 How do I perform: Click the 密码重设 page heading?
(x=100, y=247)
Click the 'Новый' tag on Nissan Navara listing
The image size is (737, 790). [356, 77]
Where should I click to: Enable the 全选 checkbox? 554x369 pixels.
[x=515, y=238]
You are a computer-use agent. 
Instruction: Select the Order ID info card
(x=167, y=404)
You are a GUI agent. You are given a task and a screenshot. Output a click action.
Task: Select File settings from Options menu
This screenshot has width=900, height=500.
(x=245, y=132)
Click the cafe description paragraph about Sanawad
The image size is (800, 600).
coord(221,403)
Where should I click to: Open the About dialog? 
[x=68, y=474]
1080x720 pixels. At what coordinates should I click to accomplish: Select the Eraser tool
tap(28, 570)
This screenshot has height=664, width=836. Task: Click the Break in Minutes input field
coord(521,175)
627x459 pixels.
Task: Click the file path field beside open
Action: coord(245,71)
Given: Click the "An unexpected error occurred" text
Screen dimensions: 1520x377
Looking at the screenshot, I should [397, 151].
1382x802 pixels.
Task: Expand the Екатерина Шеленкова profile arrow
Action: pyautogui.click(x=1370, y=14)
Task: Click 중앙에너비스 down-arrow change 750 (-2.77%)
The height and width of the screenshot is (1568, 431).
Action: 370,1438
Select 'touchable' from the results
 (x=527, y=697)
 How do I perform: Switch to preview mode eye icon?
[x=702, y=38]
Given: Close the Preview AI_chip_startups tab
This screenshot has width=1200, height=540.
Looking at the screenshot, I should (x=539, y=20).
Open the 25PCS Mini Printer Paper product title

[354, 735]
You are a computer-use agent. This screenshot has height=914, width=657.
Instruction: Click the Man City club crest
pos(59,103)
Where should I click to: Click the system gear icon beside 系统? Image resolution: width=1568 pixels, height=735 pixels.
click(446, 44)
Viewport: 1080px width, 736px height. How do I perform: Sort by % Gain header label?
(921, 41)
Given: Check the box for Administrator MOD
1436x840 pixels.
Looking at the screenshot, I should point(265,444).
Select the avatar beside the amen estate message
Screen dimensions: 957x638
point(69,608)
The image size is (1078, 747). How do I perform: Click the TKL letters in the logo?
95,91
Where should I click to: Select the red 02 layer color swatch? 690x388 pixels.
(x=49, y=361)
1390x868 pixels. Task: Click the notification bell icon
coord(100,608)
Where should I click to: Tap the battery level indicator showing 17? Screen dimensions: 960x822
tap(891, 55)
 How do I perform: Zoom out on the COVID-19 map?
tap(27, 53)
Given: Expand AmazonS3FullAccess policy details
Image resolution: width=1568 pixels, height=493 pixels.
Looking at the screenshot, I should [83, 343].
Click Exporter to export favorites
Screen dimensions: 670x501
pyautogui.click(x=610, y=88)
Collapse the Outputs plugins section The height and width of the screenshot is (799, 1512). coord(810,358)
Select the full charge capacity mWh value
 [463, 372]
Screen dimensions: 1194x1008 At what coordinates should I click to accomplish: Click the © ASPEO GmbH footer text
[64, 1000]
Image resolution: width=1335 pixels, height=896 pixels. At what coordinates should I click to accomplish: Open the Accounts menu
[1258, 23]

[TO DO] Looking back over the listing above, how many lines include the word "computer"? Give the number and nothing more.

[WORKED SOLUTION] 2